● SUPPLIED PASSAGE:
Haydn noted in his quaint English that the Italian diva Brigida Banti ‘song very scanty’ in the 1795 premiere of his Scena di Berenice. He would surely have had no qualms about Karg’s performance, whether in the gravely sculpted line of the Adagio aria or the passionate abandon of the F minor close, where she unfurls a surprisingly powerful chest register. In Miseri noi, Haydn’s music is too serenely dignified for such a grim text, but Karg brings it alive in a way I have never heard before, making the coloratura sound desperate, in the right sense, rather than merely brilliant.

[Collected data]

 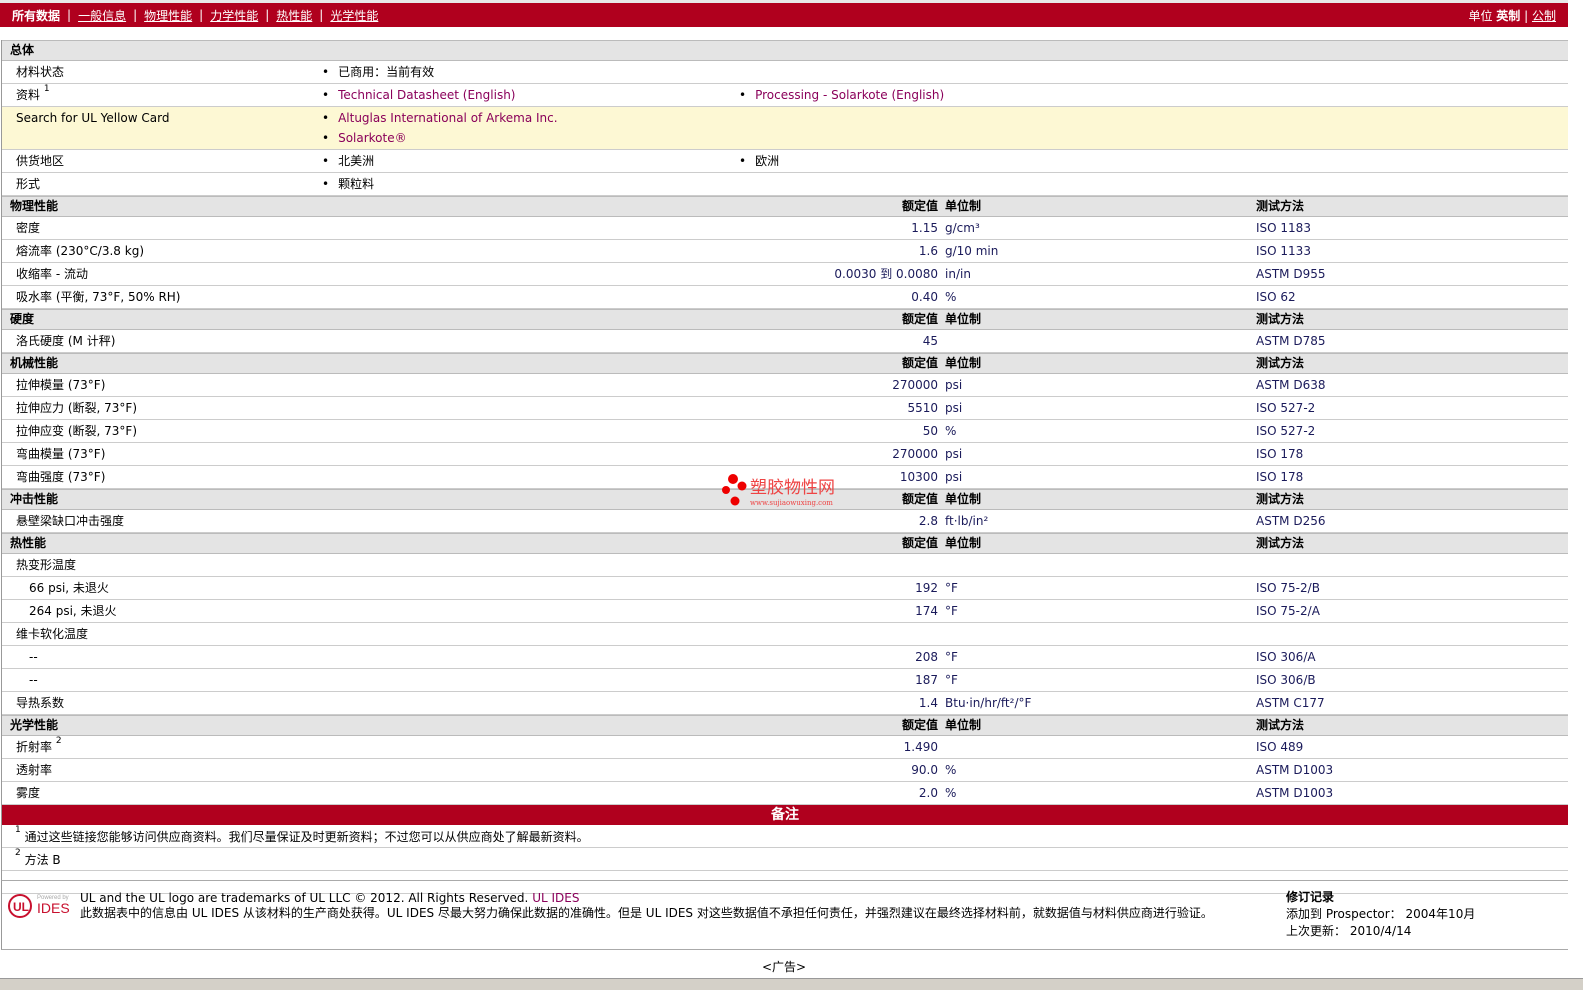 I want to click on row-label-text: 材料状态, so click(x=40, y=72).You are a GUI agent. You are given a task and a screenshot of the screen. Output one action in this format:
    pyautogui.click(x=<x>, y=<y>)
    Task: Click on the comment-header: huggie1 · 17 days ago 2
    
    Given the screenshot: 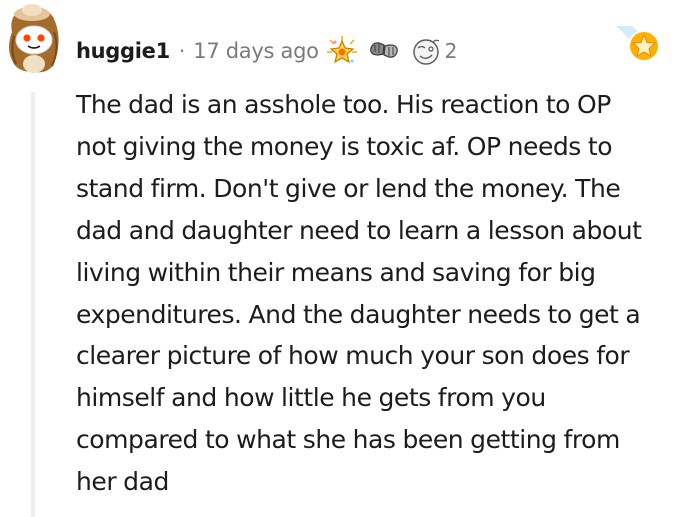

● TASK DESCRIPTION:
Reproduce the passage on Karg's Haydn singing, starting with "Haydn noted in" and going on through "than merely brilliant.".

● RESULT OF THIS EXERCISE:
Haydn noted in his quaint English that the Italian diva Brigida Banti ‘song very scanty’ in the 1795 premiere of his Scena di Berenice. He would surely have had no qualms about Karg’s performance, whether in the gravely sculpted line of the Adagio aria or the passionate abandon of the F minor close, where she unfurls a surprisingly powerful chest register. In Miseri noi, Haydn’s music is too serenely dignified for such a grim text, but Karg brings it alive in a way I have never heard before, making the coloratura sound desperate, in the right sense, rather than merely brilliant.